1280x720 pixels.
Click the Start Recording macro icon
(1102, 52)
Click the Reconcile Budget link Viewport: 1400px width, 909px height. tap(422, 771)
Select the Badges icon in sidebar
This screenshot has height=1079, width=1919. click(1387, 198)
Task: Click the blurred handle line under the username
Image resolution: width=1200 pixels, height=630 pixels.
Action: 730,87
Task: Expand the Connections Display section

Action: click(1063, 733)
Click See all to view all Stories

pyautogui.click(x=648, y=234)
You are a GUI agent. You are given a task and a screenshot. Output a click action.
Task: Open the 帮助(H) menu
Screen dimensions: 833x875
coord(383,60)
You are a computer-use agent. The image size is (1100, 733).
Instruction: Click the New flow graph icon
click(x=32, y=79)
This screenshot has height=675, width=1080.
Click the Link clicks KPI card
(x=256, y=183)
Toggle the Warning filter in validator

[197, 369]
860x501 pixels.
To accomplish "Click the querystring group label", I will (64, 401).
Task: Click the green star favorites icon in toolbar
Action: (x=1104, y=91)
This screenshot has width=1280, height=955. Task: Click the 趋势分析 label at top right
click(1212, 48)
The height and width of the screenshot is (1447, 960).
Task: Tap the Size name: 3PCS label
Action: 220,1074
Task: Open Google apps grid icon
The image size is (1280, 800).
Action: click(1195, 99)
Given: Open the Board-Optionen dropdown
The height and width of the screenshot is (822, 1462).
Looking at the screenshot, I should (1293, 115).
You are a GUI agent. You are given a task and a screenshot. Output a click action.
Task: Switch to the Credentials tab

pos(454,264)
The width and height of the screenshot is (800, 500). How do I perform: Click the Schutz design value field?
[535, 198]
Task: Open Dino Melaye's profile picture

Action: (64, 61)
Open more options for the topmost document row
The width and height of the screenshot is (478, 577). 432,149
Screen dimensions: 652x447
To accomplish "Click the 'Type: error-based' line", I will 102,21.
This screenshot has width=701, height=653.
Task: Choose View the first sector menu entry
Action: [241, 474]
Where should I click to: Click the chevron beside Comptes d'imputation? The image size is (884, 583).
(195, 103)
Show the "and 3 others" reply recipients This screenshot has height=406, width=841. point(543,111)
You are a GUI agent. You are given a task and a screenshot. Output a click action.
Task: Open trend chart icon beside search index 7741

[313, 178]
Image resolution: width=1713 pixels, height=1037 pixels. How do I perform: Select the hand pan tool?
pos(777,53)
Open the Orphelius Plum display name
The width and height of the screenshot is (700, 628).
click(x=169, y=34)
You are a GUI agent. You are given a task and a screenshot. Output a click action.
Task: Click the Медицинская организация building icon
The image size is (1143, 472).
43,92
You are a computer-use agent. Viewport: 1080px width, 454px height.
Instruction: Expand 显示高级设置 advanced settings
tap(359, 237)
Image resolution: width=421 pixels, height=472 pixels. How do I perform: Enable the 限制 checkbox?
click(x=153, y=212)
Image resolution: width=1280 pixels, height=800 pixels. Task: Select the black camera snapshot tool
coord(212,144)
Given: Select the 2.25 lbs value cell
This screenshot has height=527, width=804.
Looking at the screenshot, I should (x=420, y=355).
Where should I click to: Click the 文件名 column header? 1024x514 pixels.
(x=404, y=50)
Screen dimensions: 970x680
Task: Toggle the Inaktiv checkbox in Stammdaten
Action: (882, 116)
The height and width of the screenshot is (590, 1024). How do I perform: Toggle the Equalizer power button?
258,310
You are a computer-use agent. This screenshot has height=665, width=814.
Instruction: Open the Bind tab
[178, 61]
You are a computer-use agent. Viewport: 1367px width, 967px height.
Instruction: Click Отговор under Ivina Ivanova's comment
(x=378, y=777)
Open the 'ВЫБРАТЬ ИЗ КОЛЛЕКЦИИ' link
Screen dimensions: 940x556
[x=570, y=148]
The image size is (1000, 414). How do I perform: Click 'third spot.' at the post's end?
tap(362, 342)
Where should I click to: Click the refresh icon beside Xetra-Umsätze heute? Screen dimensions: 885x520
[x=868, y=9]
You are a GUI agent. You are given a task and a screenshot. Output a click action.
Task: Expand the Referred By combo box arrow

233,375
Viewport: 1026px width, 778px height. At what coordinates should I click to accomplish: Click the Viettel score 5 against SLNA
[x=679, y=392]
────
Your assignment> Send back exactly the lines of the listing above starting at the one with "The width and height of the screenshot is (700, 628)." and ending at the one with "You are a computer-use agent. Viewport: 1080px", inclusive, and no others.

Solution to the problem>
The width and height of the screenshot is (700, 628).
click(x=169, y=34)
You are a GUI agent. You are given a task and a screenshot. Output a click action.
Task: Click the Медицинская организация building icon
The image size is (1143, 472).
43,92
You are a computer-use agent. Viewport: 1080px width, 454px height.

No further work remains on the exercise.